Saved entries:
==========

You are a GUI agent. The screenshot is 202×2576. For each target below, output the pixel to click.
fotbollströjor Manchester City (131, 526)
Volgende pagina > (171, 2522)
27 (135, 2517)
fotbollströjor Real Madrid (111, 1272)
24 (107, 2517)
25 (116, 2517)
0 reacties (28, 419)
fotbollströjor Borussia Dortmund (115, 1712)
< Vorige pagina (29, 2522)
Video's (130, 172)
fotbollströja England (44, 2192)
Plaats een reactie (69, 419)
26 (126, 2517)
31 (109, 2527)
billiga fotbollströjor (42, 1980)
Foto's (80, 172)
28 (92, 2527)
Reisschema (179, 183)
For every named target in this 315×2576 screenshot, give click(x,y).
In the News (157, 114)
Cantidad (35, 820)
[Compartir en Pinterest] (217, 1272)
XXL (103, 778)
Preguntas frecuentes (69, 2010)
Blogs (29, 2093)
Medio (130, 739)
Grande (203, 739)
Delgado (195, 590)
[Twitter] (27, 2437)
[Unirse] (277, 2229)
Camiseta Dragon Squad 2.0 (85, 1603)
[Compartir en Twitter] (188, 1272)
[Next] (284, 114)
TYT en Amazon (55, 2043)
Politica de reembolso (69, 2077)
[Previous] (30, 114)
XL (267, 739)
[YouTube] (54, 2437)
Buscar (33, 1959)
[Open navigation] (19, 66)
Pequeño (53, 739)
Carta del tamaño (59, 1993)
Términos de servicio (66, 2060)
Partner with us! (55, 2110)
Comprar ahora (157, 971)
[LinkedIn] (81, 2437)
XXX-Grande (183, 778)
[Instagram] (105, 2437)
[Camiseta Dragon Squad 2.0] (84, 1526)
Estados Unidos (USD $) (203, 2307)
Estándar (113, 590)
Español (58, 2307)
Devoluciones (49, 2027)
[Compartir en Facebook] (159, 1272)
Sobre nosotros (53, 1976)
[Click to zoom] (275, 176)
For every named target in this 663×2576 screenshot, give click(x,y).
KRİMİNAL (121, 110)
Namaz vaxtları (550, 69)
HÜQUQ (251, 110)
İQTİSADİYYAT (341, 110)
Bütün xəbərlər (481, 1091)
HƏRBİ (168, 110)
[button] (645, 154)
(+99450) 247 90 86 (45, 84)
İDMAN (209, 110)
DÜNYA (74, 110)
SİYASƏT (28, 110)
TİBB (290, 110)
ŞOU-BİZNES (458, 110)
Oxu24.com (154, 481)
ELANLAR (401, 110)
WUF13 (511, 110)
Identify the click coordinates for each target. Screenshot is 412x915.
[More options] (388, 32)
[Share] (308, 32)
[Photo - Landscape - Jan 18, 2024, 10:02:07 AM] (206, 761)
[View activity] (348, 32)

==========

> **DESCRIPTION OF THE TASK**
Quote every line of the data, word for word.

> **ANSWER FOR THIS EXERCISE**
You are a GUI agent. The screenshot is 202×2576. For each target below, output the pixel to click.
fotbollströjor Manchester City (131, 526)
Volgende pagina > (171, 2522)
27 (135, 2517)
fotbollströjor Real Madrid (111, 1272)
24 (107, 2517)
25 (116, 2517)
0 reacties (28, 419)
fotbollströjor Borussia Dortmund (115, 1712)
< Vorige pagina (29, 2522)
Video's (130, 172)
fotbollströja England (44, 2192)
Plaats een reactie (69, 419)
26 (126, 2517)
31 (109, 2527)
billiga fotbollströjor (42, 1980)
Foto's (80, 172)
28 (92, 2527)
Reisschema (179, 183)
For every named target in this 315×2576 screenshot, give click(x,y).
In the News (157, 114)
Cantidad (35, 820)
[Compartir en Pinterest] (217, 1272)
XXL (103, 778)
Preguntas frecuentes (69, 2010)
Blogs (29, 2093)
Medio (130, 739)
Grande (203, 739)
Delgado (195, 590)
[Twitter] (27, 2437)
[Unirse] (277, 2229)
Camiseta Dragon Squad 2.0 (85, 1603)
[Compartir en Twitter] (188, 1272)
[Next] (284, 114)
TYT en Amazon (55, 2043)
Politica de reembolso (69, 2077)
[Previous] (30, 114)
XL (267, 739)
[YouTube] (54, 2437)
Buscar (33, 1959)
[Open navigation] (19, 66)
Pequeño (53, 739)
Carta del tamaño (59, 1993)
Términos de servicio (66, 2060)
Partner with us! (55, 2110)
Comprar ahora (157, 971)
[LinkedIn] (81, 2437)
XXX-Grande (183, 778)
[Instagram] (105, 2437)
[Camiseta Dragon Squad 2.0] (84, 1526)
Estados Unidos (USD $) (203, 2307)
Estándar (113, 590)
Español (58, 2307)
Devoluciones (49, 2027)
[Compartir en Facebook] (159, 1272)
Sobre nosotros (53, 1976)
[Click to zoom] (275, 176)
For every named target in this 663×2576 screenshot, give click(x,y).
KRİMİNAL (121, 110)
Namaz vaxtları (550, 69)
HÜQUQ (251, 110)
İQTİSADİYYAT (341, 110)
Bütün xəbərlər (481, 1091)
HƏRBİ (168, 110)
[button] (645, 154)
(+99450) 247 90 86 (45, 84)
İDMAN (209, 110)
DÜNYA (74, 110)
SİYASƏT (28, 110)
TİBB (290, 110)
ŞOU-BİZNES (458, 110)
Oxu24.com (154, 481)
ELANLAR (401, 110)
WUF13 (511, 110)
Identify the click coordinates for each target. Screenshot is 412x915.
[More options] (388, 32)
[Share] (308, 32)
[Photo - Landscape - Jan 18, 2024, 10:02:07 AM] (206, 761)
[View activity] (348, 32)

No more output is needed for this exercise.